Though the best part about the rains arrived when the summer vacations got over. The rains were always heavy on the first day of the school after the summer break. Me, with my big yellow duck shaped umbrella, would go to the bus stop. There used to be a lot of kids there, IIP had a lot of school going kids in my days. All with multi-coloured umbrellas. And each one had the same thought – rain more, rain harder. You know why? Because we all wanted a holiday for “rainy day”. Not in many places outside lawyers for workers Dehradun do I think this concept exists. School getting cancelled because it is raining too heavily. And we would get to know it when we were already at the school. Not everyone had a telephone connection back then, so it would have been difficult for the school to inform us. And how jolly was the bus ride back home. The whole EC road would be flooded because of the overflowing sewer (they have since covered it), our shoes, socks and uniforms would be soaked through – but it felt so good to celebrate that unexpected holiday.

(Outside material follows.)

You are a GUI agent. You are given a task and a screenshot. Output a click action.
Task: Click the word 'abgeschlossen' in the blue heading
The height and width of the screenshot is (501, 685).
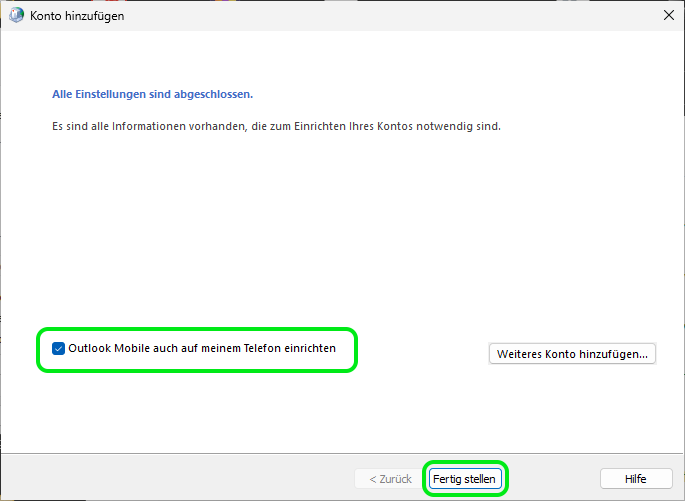(x=215, y=94)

The monsoon season was also not supposed to a good time to eat street food. However, it was always difficult to keep me away from “Dulara’s” Chowmein, and after some cajoling and tantrum-throwing I usually got my way.
Now, studying in Europe, I miss those rains. I miss the flooding of the EC road, I miss the Rispana bursting to its seams with muddy rain water. I miss riding on a scooter in this rain and getting wet, I miss eating “Bhutta” when it is drizzling. I miss the sound – the sound of thunder, the sound of the rain drops pattering on the roof and the streets. And I miss the chaos, the pure chaos that rains seemed to cause, how they would throw a spanner in everyone’s work and how everyone still loved them.